The men yelled at each other near the pagoda gate, and then Mr. Leap and Chamroeun Seyha drove away, with Mr. Sina following them to the intersection of National Road 21, just outside a Tela gas station, he said.

Residents said a crowd of about 50 people had gathered at the scene by about 5:45 p.m., watching Mr. Sina and the two men hurl insults at each other, with the officer occasionally raising his pistol.

Luong Sok, a motor-bike taxi driver, said he heard Mr. Sina yell that the men had tried to steal his motorbike and then call commune police requesting assistance. When the police officers arrived, they kicked and punched the two men, who fell to the ground, said Mr. Hour, the witness.

“No villagers beat the two men. The villagers asked the police to stop beating them,” he said.

The men were driven to the district police headquarters by deputy commune police chief Khoem Sokkhai. While they had minor injuries at the time, the pair were able to walk and get on and off his motorbike with ease, Mr. Sokkhai said.

Mr. Sokkhai declined to comment on how the men were treated after their arrival.

“I don’t know what happened to the two men,” he said.

According to resident Hon Srey Sros, 25, when Mr. Leap and Chamroeun Seyha were released from the police headquarters late on Friday and brought back to the village, the latter man could not walk without help, Ms. Srey Sros said.

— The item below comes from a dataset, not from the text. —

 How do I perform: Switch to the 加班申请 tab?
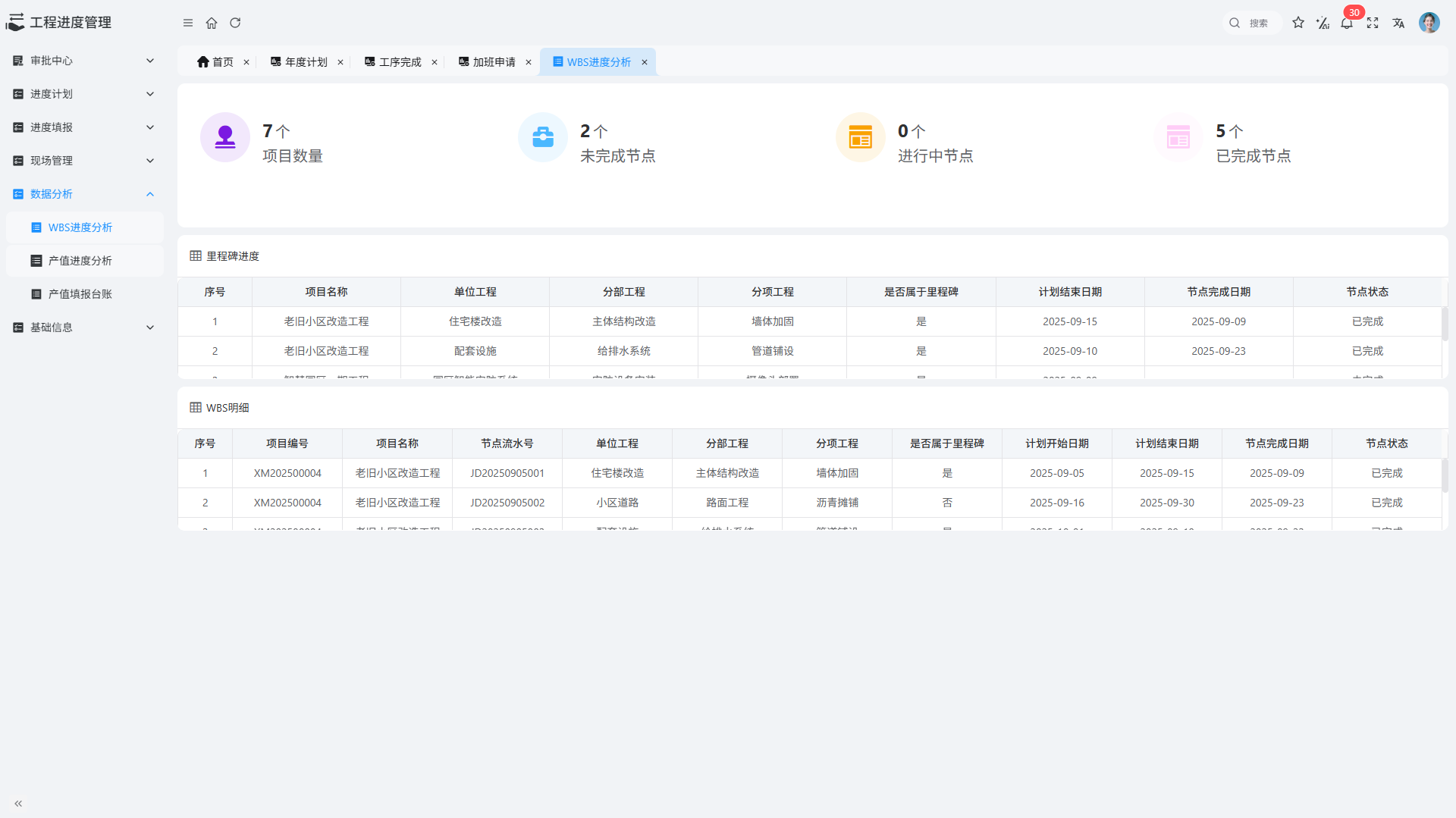494,62
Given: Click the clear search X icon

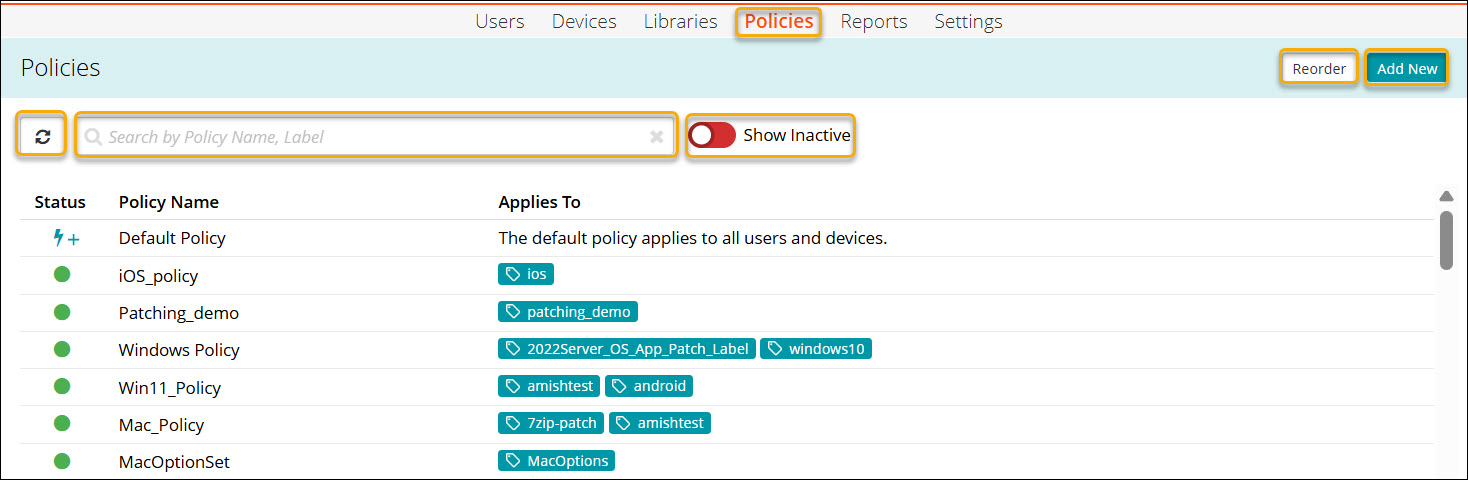Looking at the screenshot, I should (656, 137).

“I saw the man who died get up from the motorbike, but he couldn’t walk on his own,” Ms. Srey Sros said. “He was holding his stomach in pain. He fell down in the street.”

The two men were taken to the district hospital, but doctors there said they could not treat the men because their injuries were too severe, Mr. Leap said. Villagers then brought them to the Kandal Provincial Referral Hospital in Takhmao City, where Chamroeun Seyha, who had an appendix operation about five years ago, died on early Saturday morning. He was cremated on Sunday in Kompong Speu, according to Mr. Hour.

Speaking from a health center in his home village in Kompong Speu, Mr. Leap said he hoped provincial police would find out what really happened and punish those responsible.

“My brother-in-law’s family and I filed a complaint with the Kandal provincial police on Saturday to seek justice for us,” he said.